**Task statement**
All of the data is to be printed again exactly as it appears.

**Materials provided**
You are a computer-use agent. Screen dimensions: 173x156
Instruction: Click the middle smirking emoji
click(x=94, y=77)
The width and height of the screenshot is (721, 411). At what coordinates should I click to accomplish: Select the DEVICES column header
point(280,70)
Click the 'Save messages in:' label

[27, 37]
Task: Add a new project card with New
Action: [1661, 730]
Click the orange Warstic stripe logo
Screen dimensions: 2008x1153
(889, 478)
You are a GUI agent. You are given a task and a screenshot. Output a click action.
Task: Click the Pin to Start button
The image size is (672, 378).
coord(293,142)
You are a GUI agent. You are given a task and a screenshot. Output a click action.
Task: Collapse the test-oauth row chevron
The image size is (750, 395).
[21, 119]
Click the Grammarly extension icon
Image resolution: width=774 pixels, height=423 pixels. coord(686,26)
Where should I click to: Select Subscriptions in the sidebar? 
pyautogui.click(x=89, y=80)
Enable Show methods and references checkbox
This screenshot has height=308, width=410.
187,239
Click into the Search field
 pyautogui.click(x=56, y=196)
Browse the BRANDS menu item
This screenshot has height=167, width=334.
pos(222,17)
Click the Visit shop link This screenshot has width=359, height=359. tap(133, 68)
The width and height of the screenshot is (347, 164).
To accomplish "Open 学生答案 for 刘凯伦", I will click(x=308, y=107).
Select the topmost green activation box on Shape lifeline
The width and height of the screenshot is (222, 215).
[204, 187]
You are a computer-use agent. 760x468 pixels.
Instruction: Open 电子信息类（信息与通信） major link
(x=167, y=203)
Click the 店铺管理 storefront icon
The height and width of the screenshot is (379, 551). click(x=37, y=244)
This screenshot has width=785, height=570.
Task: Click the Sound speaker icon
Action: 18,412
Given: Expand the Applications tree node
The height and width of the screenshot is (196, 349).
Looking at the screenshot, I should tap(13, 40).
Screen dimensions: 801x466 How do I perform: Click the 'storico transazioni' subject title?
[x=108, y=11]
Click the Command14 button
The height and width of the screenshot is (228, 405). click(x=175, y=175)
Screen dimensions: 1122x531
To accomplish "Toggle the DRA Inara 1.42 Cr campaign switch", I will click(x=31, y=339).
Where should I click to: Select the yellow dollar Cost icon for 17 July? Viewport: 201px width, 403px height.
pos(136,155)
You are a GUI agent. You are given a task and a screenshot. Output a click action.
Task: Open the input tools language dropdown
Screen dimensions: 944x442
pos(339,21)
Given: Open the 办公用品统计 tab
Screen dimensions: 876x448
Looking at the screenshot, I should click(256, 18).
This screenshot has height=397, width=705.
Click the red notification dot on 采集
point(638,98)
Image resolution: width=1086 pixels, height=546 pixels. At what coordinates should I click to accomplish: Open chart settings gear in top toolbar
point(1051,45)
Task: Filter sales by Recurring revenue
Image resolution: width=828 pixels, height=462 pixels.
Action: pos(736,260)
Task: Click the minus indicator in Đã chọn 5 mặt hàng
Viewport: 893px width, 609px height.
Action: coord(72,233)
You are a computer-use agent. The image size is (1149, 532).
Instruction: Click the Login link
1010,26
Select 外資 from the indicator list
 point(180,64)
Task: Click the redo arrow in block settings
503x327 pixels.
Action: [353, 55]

**Answer section**
You are a computer-use agent. Screen dimensions: 173x156
Instruction: Click the middle smirking emoji
click(x=94, y=77)
The width and height of the screenshot is (721, 411). At what coordinates should I click to accomplish: Select the DEVICES column header
point(280,70)
Click the 'Save messages in:' label

[27, 37]
Task: Add a new project card with New
Action: [1661, 730]
Click the orange Warstic stripe logo
Screen dimensions: 2008x1153
(889, 478)
You are a GUI agent. You are given a task and a screenshot. Output a click action.
Task: Click the Pin to Start button
The image size is (672, 378).
coord(293,142)
You are a GUI agent. You are given a task and a screenshot. Output a click action.
Task: Collapse the test-oauth row chevron
The image size is (750, 395).
[21, 119]
Click the Grammarly extension icon
Image resolution: width=774 pixels, height=423 pixels. coord(686,26)
Where should I click to: Select Subscriptions in the sidebar? 
pyautogui.click(x=89, y=80)
Enable Show methods and references checkbox
This screenshot has height=308, width=410.
187,239
Click into the Search field
 pyautogui.click(x=56, y=196)
Browse the BRANDS menu item
This screenshot has height=167, width=334.
pos(222,17)
Click the Visit shop link This screenshot has width=359, height=359. tap(133, 68)
The width and height of the screenshot is (347, 164).
To accomplish "Open 学生答案 for 刘凯伦", I will click(x=308, y=107).
Select the topmost green activation box on Shape lifeline
The width and height of the screenshot is (222, 215).
[204, 187]
You are a computer-use agent. 760x468 pixels.
Instruction: Open 电子信息类（信息与通信） major link
(x=167, y=203)
Click the 店铺管理 storefront icon
The height and width of the screenshot is (379, 551). click(x=37, y=244)
This screenshot has width=785, height=570.
Task: Click the Sound speaker icon
Action: 18,412
Given: Expand the Applications tree node
The height and width of the screenshot is (196, 349).
Looking at the screenshot, I should tap(13, 40).
Screen dimensions: 801x466 How do I perform: Click the 'storico transazioni' subject title?
[x=108, y=11]
Click the Command14 button
The height and width of the screenshot is (228, 405). click(x=175, y=175)
Screen dimensions: 1122x531
To accomplish "Toggle the DRA Inara 1.42 Cr campaign switch", I will click(x=31, y=339).
Where should I click to: Select the yellow dollar Cost icon for 17 July? Viewport: 201px width, 403px height.
pos(136,155)
You are a GUI agent. You are given a task and a screenshot. Output a click action.
Task: Open the input tools language dropdown
Screen dimensions: 944x442
pos(339,21)
Given: Open the 办公用品统计 tab
Screen dimensions: 876x448
Looking at the screenshot, I should click(256, 18).
This screenshot has height=397, width=705.
Click the red notification dot on 采集
point(638,98)
Image resolution: width=1086 pixels, height=546 pixels. At what coordinates should I click to accomplish: Open chart settings gear in top toolbar
point(1051,45)
Task: Filter sales by Recurring revenue
Image resolution: width=828 pixels, height=462 pixels.
Action: pos(736,260)
Task: Click the minus indicator in Đã chọn 5 mặt hàng
Viewport: 893px width, 609px height.
Action: coord(72,233)
You are a computer-use agent. The image size is (1149, 532).
Instruction: Click the Login link
1010,26
Select 外資 from the indicator list
 point(180,64)
Task: Click the redo arrow in block settings
503x327 pixels.
Action: [353, 55]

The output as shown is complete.